But The Tomb of Dracula was a rare success for Marvel; during the 1970s, comic book sales were down, and all comic book publishers were struggling. Publishers were selling fewer comic books at the newsstands, and, with less sales volume, were raising comic book prices to make a higher profit margin. The price increases made comic books less attractive to their target market of young readers, which contributed to the ongoing sales slump.

To generate more sales, Marvel’s president, Albert Einstein Landau, encouraged his editors to generate more comics. Marvel turned out a heavy volume of new titles like The Champions, The Invaders, The Inhumans, Marvel Presents, Marvel Chillers, Peter Parker the Spectacular Spider-Man, Giant-Size Avengers… the long list goes on. Landau may have been named after a genius, but his strategy of printing so many new titles in a period of declining sales was financially idiotic. As comics historians Gerard Jones and Will Jacobs note in their book The Comic Book Heroes: “The result of it all? Marvel was completely dominating the newsstands, selling huge quantities – and losing two million dollars a year.”

Marvel’s competitor DC Comics was forced to print more comics to compete with Marvel for newsstand sales; DC’s management did not want customers going to newsstands and not be able to find DC’s comics amid a glut of Marvel’s comic books . DC printed new titles like Plastic Man, Metal Men, Warlord, Freedom Fighters, Claw the Unconquered, Richard Dragon: Kung Fu Fighter, Stalker… the long list goes on.
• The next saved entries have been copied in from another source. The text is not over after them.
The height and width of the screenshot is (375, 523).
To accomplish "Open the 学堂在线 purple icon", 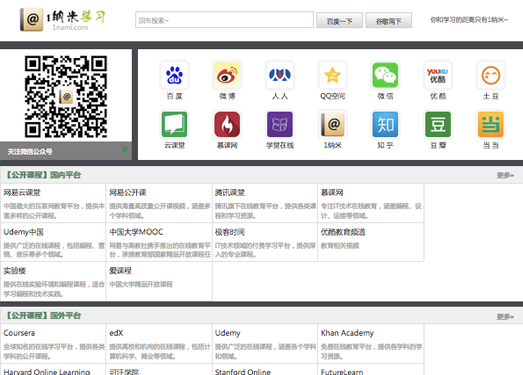I will (x=280, y=124).
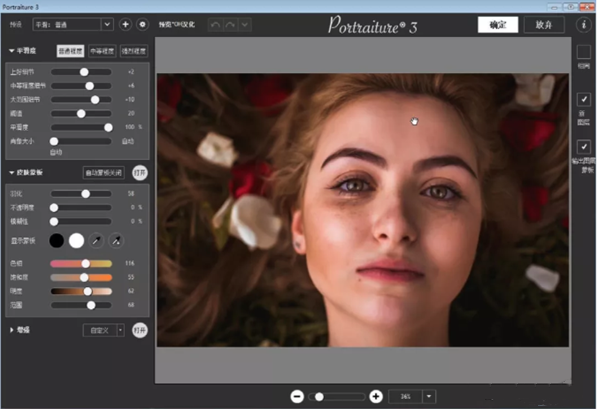The image size is (598, 409).
Task: Toggle the new layer checkbox
Action: point(584,100)
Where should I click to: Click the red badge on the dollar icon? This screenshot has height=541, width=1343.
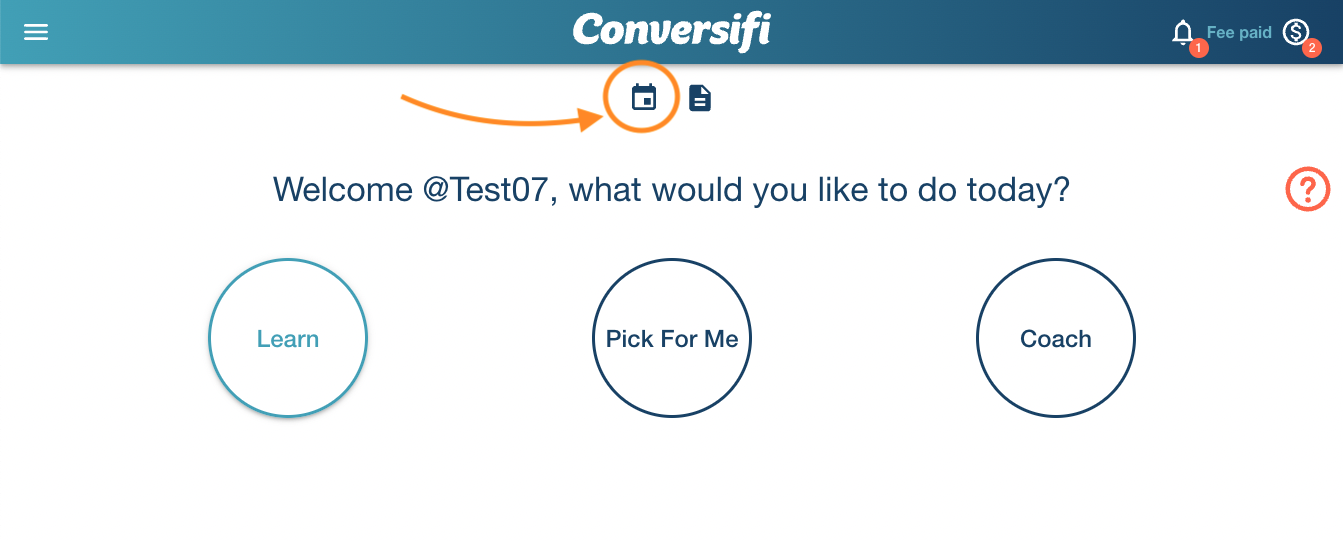pyautogui.click(x=1312, y=47)
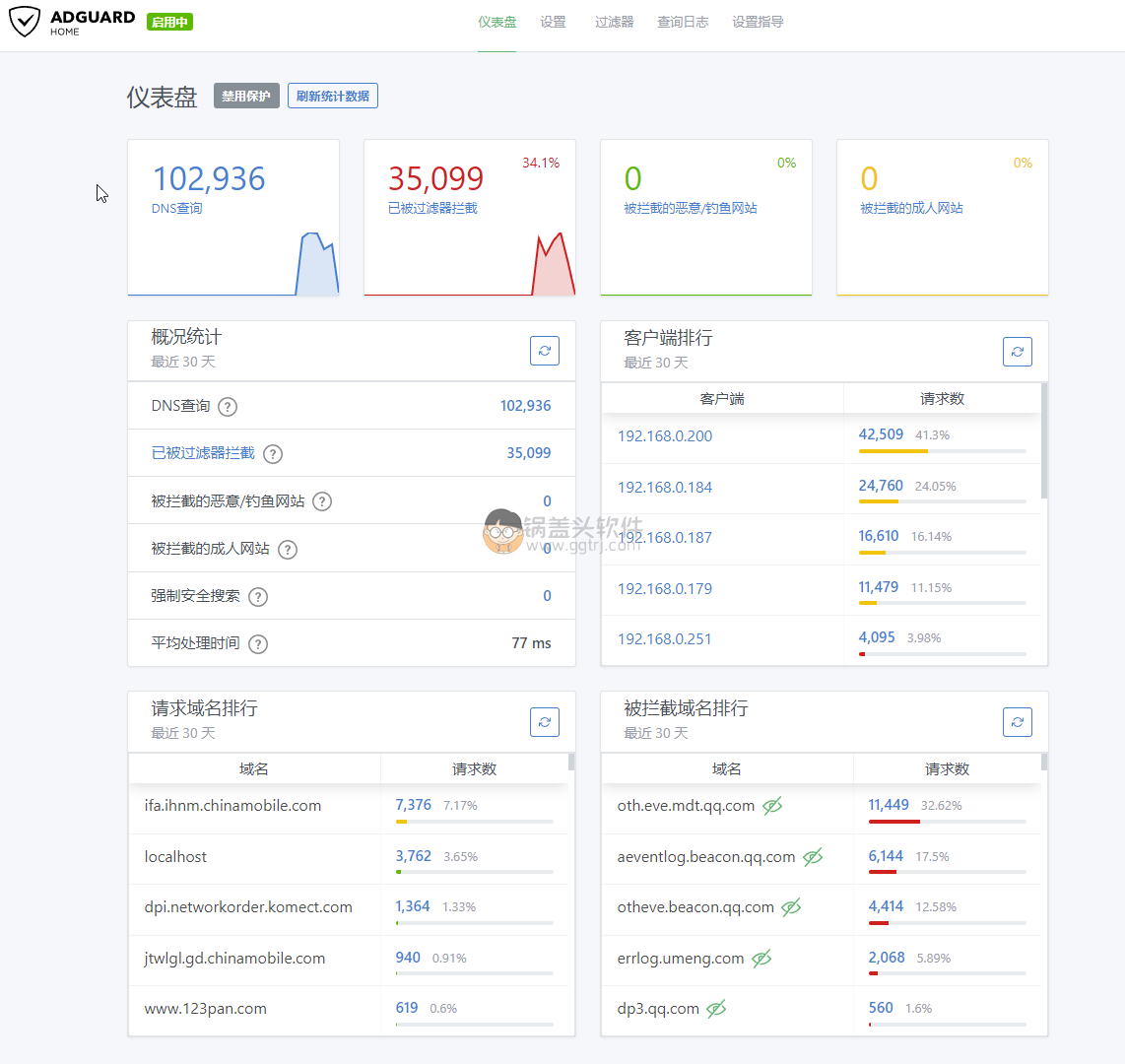Open the 设置指导 page
Screen dimensions: 1125x1064
pos(758,21)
With both Marvel and DC rushing to create new titles, and with traditional superhero comics not selling well, it is not surprising that both companies – looking for something new that might excite readers – printed comics starring super-villains. The changes made to the Comics Code earlier in the decade made it possible for comic books to showcase villain protagonists, and the success of The Tomb of Dracula offered hope that readers would respond to such comics.
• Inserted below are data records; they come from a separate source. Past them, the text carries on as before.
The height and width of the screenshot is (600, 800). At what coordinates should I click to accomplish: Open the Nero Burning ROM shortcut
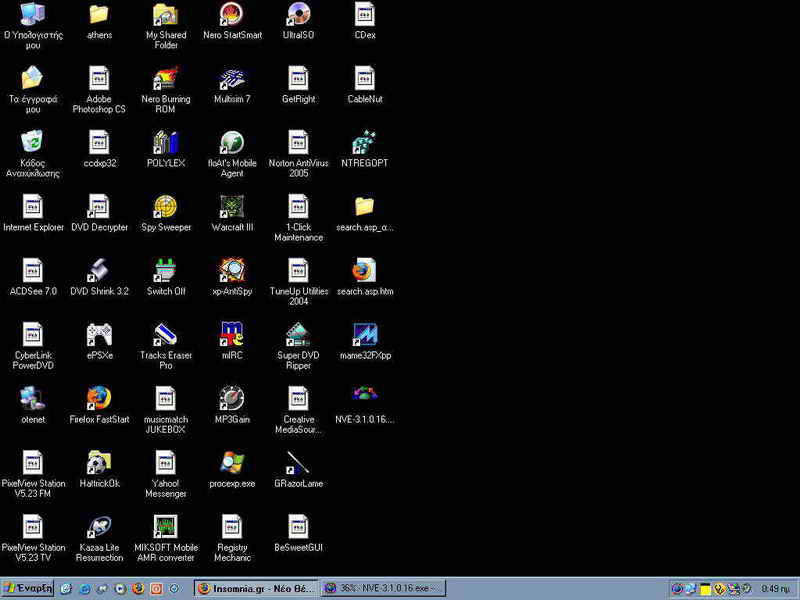pos(165,79)
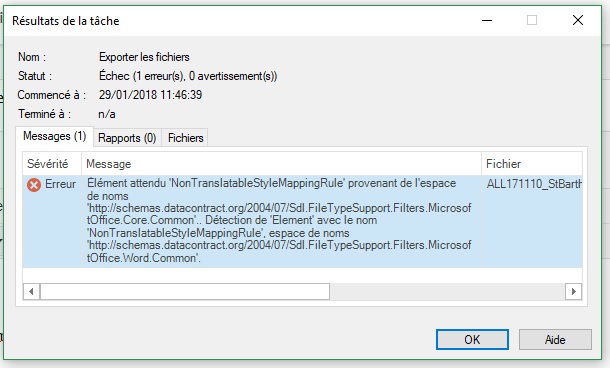The width and height of the screenshot is (610, 368).
Task: Click the ALL171110_StBarth file name cell
Action: tap(534, 184)
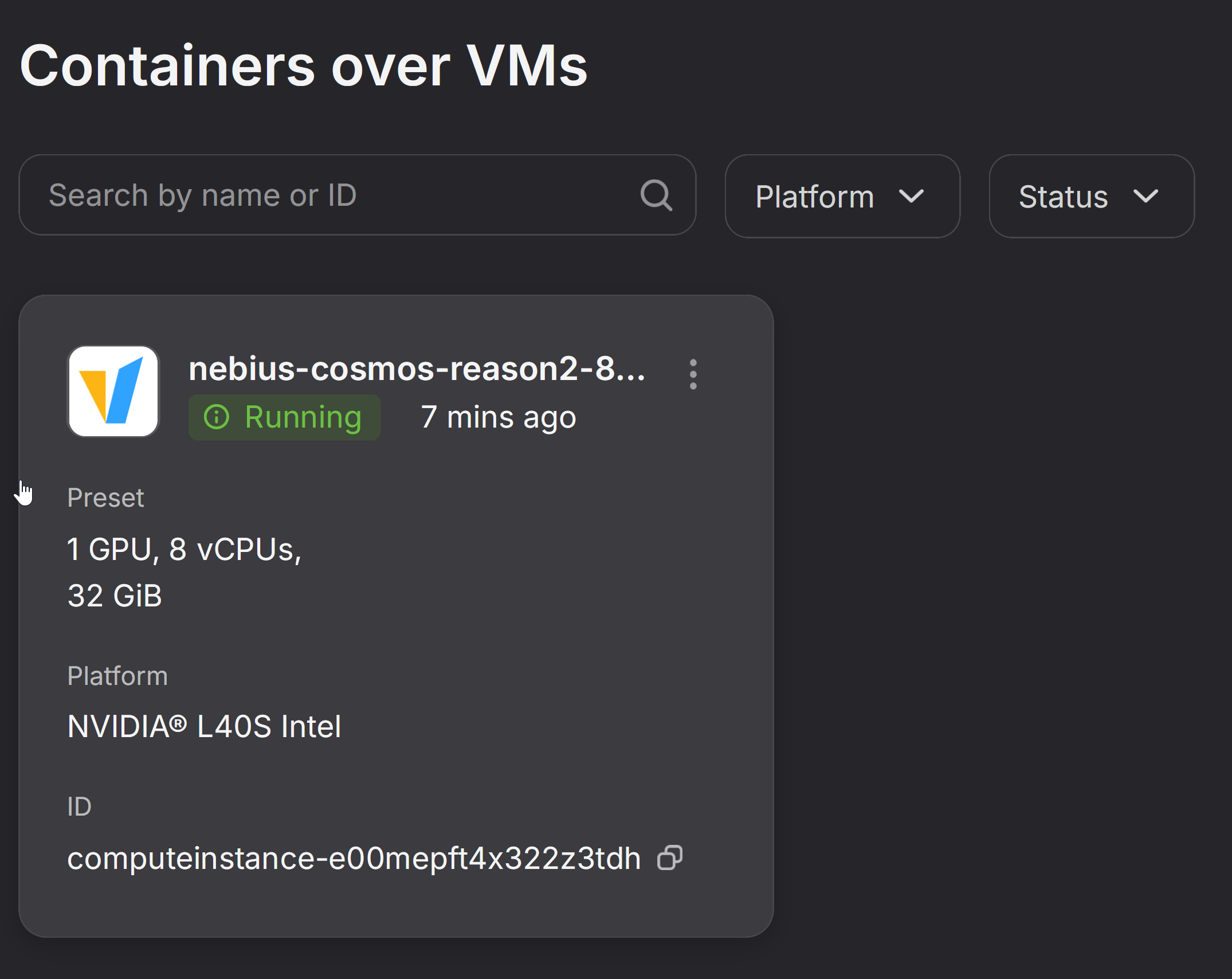Open the nebius-cosmos-reason2-8... container
Viewport: 1232px width, 979px height.
[x=417, y=369]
Marvel’s first super-villain-centered comic book series was Giant -Size Super-Villain Team-Up, starring Dr. Doom and The Sub-Mariner, cover dated March 1975; this series initially was published in two “giant-size” issues, but became a regular series lasting seventeen issues.  (Marvel Comics’ The Sub-Mariner had been the star of his own comic in the 1940s; when the character was revived in the 1960s, he had a strip in Tales to Astonish, and later starred in his own series beginning in 1968.  However, The Sub-Mariner has always been more of a noble anti-hero than villain; it is Dr. Doom’s presence – and the appearance of villains like The Red Skull in future issues – in Giant -Size Super-Villain Team-Up that makes the series a truly super-villain-centered comic).

The first issue of DC’s The Joker is cover dated May 1975. This series would last nine issues, and Batman would not appear in any of them.  Instead, The Joker fought various heroes (The Creeper, Green Arrow) and villains (Two-Face, The Scarecrow) in self-contained issues.  Because the Comics Code mandated that the villain be punished for his crimes, each issue ended with The Joker being captured, or (in the case of issue #4) fall to his apparent death, only to return next issue with a rushed explanation as to how he survived.
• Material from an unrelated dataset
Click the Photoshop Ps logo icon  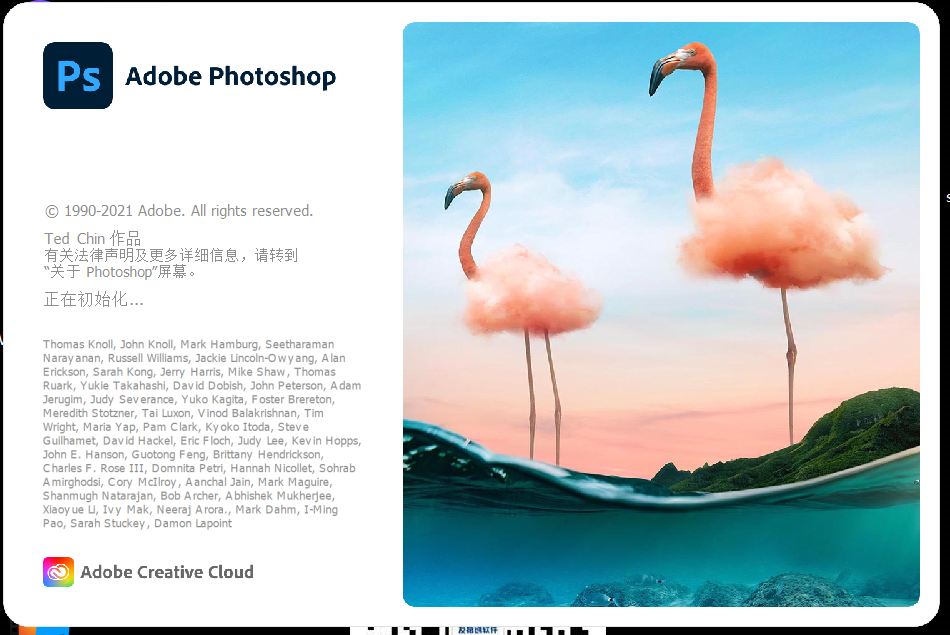pyautogui.click(x=78, y=76)
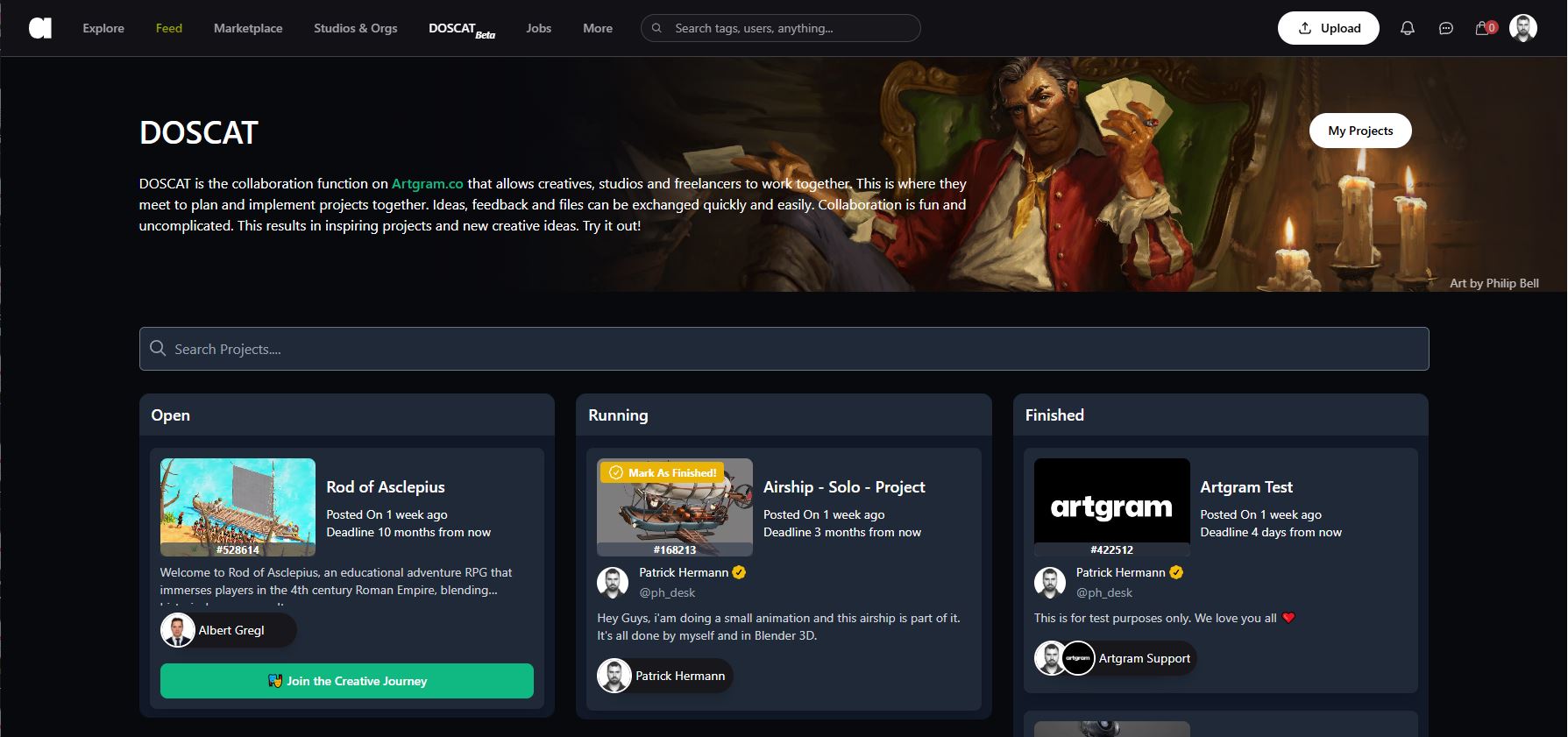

The Joker suffered from an inconsistent creative team and vision for the character.  Although Irv Novick was the penciler for seven of the issues (the series’ cover artist Ernie Chan illustrated issue #3, and Jose Luis Garcia-Lopez provided art for issue #4), Denny O’Neil wrote the first three issues, Elliot S! Maggin wrote the fourth issue, Martin Pasko wrote the fifth issue, Denny O’Neil returned to write the sixth issue, and Elliot S! Maggin wrote the last three issues.  The quality of stories and the death toll varied in each issue, depending on who was writing the story.  When The Joker did kill someone, it was often a minor criminal henchman or a few innocent victims with whom readers did not get much opportunity to empathize.

Some of the stories were better than others.  Issues #3 and #6 (both written by Denny O’Neil) are fun.  In issue #3, The Joker battles the superhero The Creeper; because the hero has green hair and a maniacal laugh like the comic’s protagonist, he is mistaken for The Joker and blamed for the villain’s crimes.  Issue #6 has The Joker trying to outwit Sherlock Holmes (that is, a concussed actor who thinks that he is Sherlock Holmes).  While these individual stories are entertaining, the entire series is unsatisfying.  The Joker is neither a frightening monster nor a sympathetic anti-hero, and the comic lacks any interesting ongoing supporting characters or surprises.   The comic – so unlike the character – is disappointingly dull.

Although The Joker is not a great comic book series, its origin reveals much about the changing standards of the Comics Code and a tough period of declining comic book sales; both factors led to creative experimentation and some interesting comics.  It’s too bad that The Joker wasn’t one of them.